**Приведенный фрагмент**
+-------+

Зачем такую эффективную структуру нужно было упразднять, могу только догадываться. Возможно, кому-то не понравилось, что Наркоконтроль начал наводить порядок в сфере социальной реабилитации наркоманов. Много лет там творился хаос – никакими законами эта деятельность не регулировалась, и ею занимался едва ли не кто попало. Иванов попытался поставить ее под контроль. Он поставил задачу выстроить единую прозрачную систему, инициировал получение грантов для работавших на этом поле НКО. Были созданы специальные комиссии, которые изучали деятельность каждой такой организации: какими методиками там пользуются, как туда попадают пациенты, сколько они за это платят. А ведь во многих таких местах до сих пор практикуется насильственное удержание.

– Как хорошо известно, социальной реабилитацией сегодня активно занимаются различные религиозные конфессии...

– В целом я отношусь к этому положительно. Еще в советские времена наши наркоманы ехали в Оптину пустынь – якобы за мудростью и просветлением. Сегодня едут на Валаам и Коневец. Не берусь судить об эффекте – возможно, там работает харизма авторитетных отцов-настоятелей. Но вот у нас при больнице есть храм, и батюшка, который в нем служит, по первому образованию клинический психолог, причем очень хороший. Разумеется, он этой квалификацией активно пользуется. А вот тех, кто «исцеляет» только молитвой, а в дополнение к ней физическим трудом, я не очень понимаю. Для реабилитации необходим труд интеллектуальный. У нас пациенты постоянно пишут дневники наблюдений, с ними с утра до вечера занимаются психологи. И мы на социальную реабилитацию направляем отсюда только туда, где поддерживается именно эта модель.

– Общества «анонимных наркоманов» приветствуете?

+-------+

**Задание**
Продолжите интервью о социальной реабилитации наркоманов, начав сразу после его последней реплики.

+-------+

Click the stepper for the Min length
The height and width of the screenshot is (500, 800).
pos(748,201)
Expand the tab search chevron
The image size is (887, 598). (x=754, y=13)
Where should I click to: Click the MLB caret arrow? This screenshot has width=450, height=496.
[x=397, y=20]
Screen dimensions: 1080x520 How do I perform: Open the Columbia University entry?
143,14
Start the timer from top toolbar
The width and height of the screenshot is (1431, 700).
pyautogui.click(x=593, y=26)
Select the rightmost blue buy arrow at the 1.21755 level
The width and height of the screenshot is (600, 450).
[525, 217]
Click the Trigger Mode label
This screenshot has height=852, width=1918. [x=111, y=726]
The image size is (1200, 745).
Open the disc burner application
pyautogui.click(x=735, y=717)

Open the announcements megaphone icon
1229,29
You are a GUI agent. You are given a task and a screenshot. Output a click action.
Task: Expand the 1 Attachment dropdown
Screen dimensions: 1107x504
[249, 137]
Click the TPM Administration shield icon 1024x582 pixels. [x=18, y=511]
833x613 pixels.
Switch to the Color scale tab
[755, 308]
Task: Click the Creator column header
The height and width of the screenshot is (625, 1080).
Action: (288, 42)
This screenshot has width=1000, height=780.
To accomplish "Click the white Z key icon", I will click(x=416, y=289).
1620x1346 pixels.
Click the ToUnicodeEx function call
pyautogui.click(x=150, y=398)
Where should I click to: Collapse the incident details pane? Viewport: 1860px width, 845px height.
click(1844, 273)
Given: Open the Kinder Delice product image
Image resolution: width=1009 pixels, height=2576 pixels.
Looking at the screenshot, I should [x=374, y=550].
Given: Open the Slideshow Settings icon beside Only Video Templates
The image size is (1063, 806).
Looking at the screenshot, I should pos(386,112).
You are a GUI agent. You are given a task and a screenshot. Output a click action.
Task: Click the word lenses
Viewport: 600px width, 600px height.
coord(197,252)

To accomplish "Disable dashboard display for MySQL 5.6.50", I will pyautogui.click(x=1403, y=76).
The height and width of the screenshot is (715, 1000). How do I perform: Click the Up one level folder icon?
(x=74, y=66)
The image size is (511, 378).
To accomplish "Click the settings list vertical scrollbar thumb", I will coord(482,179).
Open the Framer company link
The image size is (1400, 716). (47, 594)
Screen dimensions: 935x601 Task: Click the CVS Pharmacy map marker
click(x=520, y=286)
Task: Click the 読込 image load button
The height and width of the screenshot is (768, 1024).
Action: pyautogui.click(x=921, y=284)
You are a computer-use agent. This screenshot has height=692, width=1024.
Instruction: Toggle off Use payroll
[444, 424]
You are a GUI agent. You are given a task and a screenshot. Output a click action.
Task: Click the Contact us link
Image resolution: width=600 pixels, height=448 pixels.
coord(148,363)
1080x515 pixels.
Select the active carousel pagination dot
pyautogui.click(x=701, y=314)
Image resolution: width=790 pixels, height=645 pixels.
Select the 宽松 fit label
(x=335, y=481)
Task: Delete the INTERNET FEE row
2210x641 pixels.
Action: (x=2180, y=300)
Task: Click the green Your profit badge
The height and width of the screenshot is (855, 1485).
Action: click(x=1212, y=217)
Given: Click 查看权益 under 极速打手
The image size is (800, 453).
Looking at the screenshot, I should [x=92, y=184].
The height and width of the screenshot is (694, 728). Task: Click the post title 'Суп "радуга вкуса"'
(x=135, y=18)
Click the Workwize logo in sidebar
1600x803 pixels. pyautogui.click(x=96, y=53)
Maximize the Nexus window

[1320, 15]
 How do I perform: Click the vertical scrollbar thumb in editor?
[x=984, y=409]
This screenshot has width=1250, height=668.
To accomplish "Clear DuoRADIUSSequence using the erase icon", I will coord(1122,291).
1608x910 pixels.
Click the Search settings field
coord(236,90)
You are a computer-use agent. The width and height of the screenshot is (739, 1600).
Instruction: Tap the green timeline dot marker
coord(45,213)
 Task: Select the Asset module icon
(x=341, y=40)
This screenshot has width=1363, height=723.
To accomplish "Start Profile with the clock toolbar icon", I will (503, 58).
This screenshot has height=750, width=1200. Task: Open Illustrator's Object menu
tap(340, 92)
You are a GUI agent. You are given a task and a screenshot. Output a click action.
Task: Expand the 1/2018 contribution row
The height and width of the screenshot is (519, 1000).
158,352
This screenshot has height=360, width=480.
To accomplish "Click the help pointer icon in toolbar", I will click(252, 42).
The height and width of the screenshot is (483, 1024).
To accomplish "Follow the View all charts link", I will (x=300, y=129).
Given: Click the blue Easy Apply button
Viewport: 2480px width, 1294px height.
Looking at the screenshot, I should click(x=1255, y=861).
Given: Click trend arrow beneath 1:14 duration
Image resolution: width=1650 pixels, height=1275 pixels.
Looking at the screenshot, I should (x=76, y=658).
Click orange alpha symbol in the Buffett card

+-------+

**Ответ на задание**
– Да, так же как и «анонимных алкоголиков». Раньше, до пандемии, они собирались на территории нашей больницы. Но в районах города по-прежнему работают и сейчас. Это самоорганизующиеся коллективы предельно мотивированных людей. Их «двенадцатишаговая» методика проверена временем, применяется во многих странах и доказала свою высокую эффективность. Правда, никаких статистических данных в подтверждение этих слов я предоставить не могу – эти организации абсолютно закрыты для внешнего мира.

– Что как главного нарколога города вас сегодня более всего тревожит?

– Дети. В минувшем году в городе выявлены 134 несовершеннолетних наркопотребителя. Однако я полагаю, что реальная картина гораздо хуже. Одной из важных причин, по которой несовершеннолетние начинают употреблять наркотики или другие психоактивные вещества, – это недостаточное внимание современных родителей к своим детям. Отсутствие в семейных взаимоотношениях общих интересов, терпимости, безусловной любви способствует формированию незрелости личности, неправильной самооценки, непривитию ответственности за поступки. Все это является благодатной почвой для начала употребления наркотиков.

Как правило, у этой категории потребителей синдром зависимости еще не сформирован. И если их своевременно выявить, болезнь можно предотвратить. Одним из путей к этому является поголовное тестирование. Я знаю, что многие его боятся – дескать, «попавшимся» может угрожать травля со стороны ровесников. Но тестирование можно проводить с соблюдением всех мер безопасности.

И, конечно, необходима профилактическая работа в школах. Причем очень грамотная – если мы просто придем в класс и расскажем о вреде наркотиков, то можем лишь пробудить к ним интерес. Точно так же действуют разнообразные фестивали с лозунгами «Нет наркотикам!».

Задача педагогов и психологов – постоянно транслировать и прививать школьникам необходимость здорового образа жизни. Мы же работаем с родителями – читаем им лекции, выступаем на родительских собраниях.

– Есть ли какие-то документы, жестко регламентирующие антинаркотическую деятельность?

– Есть. Стратегия государственной антинаркотической политики, на основании которой разрабатываются региональные программы. Однако определить достаточность предусмотренных ими профилактических мероприятий, как по их перечню, так и по количественным характеристикам, очень сложно. Эффект от них мы можем увидеть только через несколько лет.